His three years at the helm coincided with a change-over from the Energy Regulatory Commission (ERC) to the EPRA with an expanded mandate to supervise and regulate upstream petroleum operations following the enactment of the Energy Act 2019 and the Petroleum Act 2019.
This technically meant more work and responsibility for the man affectionately referred to as “mfalme (king)” by peers and “scorpion” by some industry players who at some point fell victim of his strict law enforcement ways.
With the bigger command, Mr Oimeke took to “straightening up” things in the industry with big emphasis on enforcement and customer protection. This saw massive raids on petrol stations and gas filling sites, rattling many businesses. For example, in 2019 alone EPRA shut down 24 petrol stations that were found selling export or adulterated petroleum products while 11 illegal petroleum sites and two Liquefied Petroleum Gas(LPG) sites were demolished.
Additionally, 34 licences were revoked for lack of compliance with the licensing conditions stipulated in the Energy Act, 2019 and the Petroleum Act 2019.
Mr Oimeke also oversaw the development of an Industrial tariff at 220Kv for Naivasha Special Economic Zone. During his term, the regulator also spearheaded the amendment of the Income Tax Act through the Finance Act, 2018, effective January 1, 2019 which provides that 30 percent of electricity costs incurred by manufacturers will not be subjected to tax. The rebate programme was gazetted on July 31, 2019 and is currently under implementation.
With these achievements Mr Oimeke may have been certain of a comfortable second-term in office but that now hangs in the balance following this week’s dramatic decision by the EPRA board that he steps aside pending the conclusion of case filed against him in court.
“Action taken regarding the occupancy of the office of director-general has led to a petition filed in court. The court, in exercise of its constitutional mandate, has issued conservatory orders, which the board must obey,” the EPRA board chairman, Jackton Ojwang’ announced on Monday.
“These orders have compelled the board to require the director-general Mr Oimeke to step aside, until the judicial restrictions are lifted through orders made in court.”
The board later announced that the corporation secretary/director of legal affairs Mueni Mutung’a had been appointed to replace him in an acting capacity.
Coincidentally, the closure of suspected illegal gas refill plants and confiscation of LPG cylinders is among the issues raised in court against him because many felt that instead of curbing illegal trade, the regulator targeted the killing of small businesses with an aim to monopilise the sector.
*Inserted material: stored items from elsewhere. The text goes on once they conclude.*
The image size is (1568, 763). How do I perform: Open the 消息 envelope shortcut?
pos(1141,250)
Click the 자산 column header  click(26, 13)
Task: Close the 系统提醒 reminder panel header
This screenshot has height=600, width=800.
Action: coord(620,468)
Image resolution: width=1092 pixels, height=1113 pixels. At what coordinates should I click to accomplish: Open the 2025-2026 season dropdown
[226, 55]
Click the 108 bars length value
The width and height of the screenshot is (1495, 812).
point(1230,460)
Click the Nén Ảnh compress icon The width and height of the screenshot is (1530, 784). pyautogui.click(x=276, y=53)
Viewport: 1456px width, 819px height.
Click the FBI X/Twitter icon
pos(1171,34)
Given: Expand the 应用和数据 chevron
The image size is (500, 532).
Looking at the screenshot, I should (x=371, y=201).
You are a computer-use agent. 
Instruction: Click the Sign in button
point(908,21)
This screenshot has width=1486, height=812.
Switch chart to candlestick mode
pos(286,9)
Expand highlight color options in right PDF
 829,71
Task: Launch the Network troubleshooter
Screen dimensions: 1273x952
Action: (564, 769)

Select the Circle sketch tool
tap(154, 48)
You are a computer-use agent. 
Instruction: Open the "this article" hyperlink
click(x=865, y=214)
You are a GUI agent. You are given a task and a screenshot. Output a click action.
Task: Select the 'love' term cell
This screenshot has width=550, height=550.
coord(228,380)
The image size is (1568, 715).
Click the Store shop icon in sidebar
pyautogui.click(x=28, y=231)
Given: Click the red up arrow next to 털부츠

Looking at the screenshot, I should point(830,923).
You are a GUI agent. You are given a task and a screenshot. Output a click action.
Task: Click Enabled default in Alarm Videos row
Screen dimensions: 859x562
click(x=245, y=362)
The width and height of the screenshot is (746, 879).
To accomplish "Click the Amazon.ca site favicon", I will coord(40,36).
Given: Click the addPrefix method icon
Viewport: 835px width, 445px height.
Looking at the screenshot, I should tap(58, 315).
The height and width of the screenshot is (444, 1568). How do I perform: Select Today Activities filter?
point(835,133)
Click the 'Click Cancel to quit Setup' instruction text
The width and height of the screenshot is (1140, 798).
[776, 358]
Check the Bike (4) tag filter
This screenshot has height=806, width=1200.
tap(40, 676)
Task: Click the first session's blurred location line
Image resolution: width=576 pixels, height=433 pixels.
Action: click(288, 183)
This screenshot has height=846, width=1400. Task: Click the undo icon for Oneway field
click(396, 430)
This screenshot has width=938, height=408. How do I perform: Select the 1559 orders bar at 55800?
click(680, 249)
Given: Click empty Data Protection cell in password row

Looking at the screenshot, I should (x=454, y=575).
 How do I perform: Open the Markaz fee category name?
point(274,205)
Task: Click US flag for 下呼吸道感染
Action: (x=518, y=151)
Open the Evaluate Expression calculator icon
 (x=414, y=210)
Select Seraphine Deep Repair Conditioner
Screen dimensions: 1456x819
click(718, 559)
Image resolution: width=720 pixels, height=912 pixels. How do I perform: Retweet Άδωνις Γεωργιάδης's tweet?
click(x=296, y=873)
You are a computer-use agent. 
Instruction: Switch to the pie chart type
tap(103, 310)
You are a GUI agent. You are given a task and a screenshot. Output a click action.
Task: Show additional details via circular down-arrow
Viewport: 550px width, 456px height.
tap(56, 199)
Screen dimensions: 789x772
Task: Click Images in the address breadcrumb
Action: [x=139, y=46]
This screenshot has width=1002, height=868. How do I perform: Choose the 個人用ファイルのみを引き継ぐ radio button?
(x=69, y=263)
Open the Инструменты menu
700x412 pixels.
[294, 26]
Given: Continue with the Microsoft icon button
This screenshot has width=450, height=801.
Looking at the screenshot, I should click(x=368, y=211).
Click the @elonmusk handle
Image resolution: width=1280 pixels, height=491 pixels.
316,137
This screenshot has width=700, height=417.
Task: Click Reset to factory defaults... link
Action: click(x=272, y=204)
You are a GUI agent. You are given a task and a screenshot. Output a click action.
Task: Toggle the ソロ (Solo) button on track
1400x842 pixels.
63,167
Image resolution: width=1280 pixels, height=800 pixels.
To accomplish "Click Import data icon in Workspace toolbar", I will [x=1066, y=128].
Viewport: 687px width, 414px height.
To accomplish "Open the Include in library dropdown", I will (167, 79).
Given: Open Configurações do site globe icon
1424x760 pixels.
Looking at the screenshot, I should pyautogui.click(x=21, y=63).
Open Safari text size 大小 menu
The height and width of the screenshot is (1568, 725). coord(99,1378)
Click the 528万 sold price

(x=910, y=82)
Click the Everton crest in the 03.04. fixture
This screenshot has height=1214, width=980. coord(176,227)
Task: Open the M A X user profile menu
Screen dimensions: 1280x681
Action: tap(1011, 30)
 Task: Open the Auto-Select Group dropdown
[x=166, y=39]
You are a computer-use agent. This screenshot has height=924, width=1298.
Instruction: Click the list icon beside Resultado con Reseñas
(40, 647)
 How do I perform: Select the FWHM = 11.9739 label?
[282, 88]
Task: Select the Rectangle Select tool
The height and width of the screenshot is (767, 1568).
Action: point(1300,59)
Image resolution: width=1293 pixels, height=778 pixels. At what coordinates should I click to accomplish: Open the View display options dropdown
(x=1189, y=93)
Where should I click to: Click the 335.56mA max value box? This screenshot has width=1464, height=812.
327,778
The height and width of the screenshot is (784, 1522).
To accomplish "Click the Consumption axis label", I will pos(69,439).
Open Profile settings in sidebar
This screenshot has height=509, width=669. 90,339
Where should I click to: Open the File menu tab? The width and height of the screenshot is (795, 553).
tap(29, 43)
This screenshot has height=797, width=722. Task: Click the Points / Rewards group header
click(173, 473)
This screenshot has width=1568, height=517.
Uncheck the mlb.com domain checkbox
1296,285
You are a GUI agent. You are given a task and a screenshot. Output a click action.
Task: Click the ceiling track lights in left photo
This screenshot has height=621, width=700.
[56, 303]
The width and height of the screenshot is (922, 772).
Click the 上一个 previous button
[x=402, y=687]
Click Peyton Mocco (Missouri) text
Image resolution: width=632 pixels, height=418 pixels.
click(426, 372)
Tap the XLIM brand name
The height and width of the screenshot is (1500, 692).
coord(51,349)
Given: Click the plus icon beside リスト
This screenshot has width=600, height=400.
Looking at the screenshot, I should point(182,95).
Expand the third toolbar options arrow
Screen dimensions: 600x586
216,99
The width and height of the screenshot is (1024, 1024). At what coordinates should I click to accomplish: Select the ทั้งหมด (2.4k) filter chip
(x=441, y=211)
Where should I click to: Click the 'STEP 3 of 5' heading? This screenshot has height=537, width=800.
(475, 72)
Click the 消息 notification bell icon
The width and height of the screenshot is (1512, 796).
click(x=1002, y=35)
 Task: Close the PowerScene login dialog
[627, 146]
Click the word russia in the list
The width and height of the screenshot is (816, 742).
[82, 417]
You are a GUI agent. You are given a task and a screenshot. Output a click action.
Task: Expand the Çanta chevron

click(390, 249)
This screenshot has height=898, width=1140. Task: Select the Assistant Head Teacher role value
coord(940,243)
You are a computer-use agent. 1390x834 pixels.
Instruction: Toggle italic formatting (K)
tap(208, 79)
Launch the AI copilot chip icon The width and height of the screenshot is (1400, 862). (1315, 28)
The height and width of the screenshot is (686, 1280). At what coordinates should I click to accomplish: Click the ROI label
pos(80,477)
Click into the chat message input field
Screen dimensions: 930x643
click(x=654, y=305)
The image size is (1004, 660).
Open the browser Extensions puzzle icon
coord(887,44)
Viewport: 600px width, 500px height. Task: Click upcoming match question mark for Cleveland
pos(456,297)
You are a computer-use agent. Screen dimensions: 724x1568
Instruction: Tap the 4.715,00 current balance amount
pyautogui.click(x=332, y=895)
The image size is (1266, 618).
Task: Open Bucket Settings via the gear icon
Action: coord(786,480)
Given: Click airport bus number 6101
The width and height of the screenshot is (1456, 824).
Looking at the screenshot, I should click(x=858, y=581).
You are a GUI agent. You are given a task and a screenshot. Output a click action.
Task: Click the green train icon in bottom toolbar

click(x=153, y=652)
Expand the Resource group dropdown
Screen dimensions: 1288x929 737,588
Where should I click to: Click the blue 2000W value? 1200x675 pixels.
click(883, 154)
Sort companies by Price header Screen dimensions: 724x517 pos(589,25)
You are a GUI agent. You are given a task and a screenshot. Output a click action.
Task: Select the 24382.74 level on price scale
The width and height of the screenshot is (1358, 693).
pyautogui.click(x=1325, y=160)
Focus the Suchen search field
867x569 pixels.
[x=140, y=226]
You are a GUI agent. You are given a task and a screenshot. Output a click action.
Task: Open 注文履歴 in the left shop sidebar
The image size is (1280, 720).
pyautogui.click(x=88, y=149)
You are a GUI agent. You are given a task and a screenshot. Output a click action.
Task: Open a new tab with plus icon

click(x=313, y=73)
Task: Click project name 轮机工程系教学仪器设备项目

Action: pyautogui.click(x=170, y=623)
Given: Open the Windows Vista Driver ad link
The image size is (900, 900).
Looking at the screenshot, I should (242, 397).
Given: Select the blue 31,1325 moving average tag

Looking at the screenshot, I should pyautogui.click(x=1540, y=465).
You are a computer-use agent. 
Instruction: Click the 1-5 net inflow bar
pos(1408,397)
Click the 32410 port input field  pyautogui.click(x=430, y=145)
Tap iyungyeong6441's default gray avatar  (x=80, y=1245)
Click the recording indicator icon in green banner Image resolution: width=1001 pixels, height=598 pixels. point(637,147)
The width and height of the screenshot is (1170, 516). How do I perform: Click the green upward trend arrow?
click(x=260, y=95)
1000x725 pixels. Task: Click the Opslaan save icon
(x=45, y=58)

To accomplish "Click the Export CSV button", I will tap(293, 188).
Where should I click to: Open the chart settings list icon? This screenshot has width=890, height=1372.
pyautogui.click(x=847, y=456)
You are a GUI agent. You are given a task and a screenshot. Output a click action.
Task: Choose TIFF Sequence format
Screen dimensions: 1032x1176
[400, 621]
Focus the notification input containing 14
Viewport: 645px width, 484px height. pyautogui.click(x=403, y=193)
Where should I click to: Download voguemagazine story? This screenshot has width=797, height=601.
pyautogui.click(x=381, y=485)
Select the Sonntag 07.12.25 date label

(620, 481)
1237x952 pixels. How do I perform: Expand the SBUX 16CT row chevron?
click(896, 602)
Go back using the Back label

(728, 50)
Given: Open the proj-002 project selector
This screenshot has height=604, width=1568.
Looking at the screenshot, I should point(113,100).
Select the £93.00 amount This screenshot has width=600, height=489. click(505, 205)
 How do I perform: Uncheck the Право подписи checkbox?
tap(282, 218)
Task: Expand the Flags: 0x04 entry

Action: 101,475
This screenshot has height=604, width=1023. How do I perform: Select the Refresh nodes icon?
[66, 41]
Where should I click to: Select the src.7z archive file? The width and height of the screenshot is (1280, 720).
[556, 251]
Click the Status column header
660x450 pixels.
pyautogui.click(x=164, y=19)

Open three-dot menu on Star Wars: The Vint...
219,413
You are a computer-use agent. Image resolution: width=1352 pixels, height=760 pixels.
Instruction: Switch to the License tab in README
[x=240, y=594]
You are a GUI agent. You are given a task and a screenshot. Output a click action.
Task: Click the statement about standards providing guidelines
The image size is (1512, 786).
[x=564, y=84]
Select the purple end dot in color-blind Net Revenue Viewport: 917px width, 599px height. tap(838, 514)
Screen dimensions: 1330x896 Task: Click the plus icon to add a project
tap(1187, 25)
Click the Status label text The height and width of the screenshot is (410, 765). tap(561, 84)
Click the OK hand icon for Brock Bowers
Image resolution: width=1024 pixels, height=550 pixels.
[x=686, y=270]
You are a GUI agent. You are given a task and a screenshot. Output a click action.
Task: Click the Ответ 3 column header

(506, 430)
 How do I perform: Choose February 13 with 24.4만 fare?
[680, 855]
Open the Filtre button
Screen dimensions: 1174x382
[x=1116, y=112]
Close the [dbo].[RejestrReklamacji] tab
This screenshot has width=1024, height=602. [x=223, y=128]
In the court case filed by Emmanuel Wanjala, Mr Oimeke is also accused of operating an ungazetted holding yard where impounded petroleum and gas tankers are kept, thereby exposing the public to great danger of petroleum and gas accidents.
In the petition, which is to be heard in October, Mr Wanjala said there has been massive losses in the sector be it due to spillages, installation of faulty meters, corruption, court cases against the
He claimed that the losses are likely to increase thereby crippling the authority and the sector increasing the burden on a weakened taxpayer, if the board extends his tenure.
“The manner in which he runs and conducts business as the Director General of the authority does not only raise ethical questions but also contravenes provisions of the constitution and statutory provisions regulating public institutions and the conduct of public servants,” he said in an affidavit.
Lawyer Henry Karauka told the court that the director general must be a member of relevant professional body as clearly stipulated under section 13(3)(e) of the Energy Act and he believes that he does not meet this requirement and contends that there are many qualified candidates in the country, who can hold the post.
Mr Oimeke was a former director for renewable energy at ERC before he was appointed to the current position after serving in an acting capacity for a few months. He took over from Joseph Ng’ang’a in 2017, after the latter attained the retirement age of 60.
He previously worked at Finlays Kenya Limited and Kenya Tea Development Agency in research and development of renewable energy and energy efficiency solutions for the manufacturing and tea sectors in the country.
He has also served as a consultant for the World Bank funded multi-agency programme, Lake Victoria Environment Programme implemented in Kenya, Uganda and Tanzania.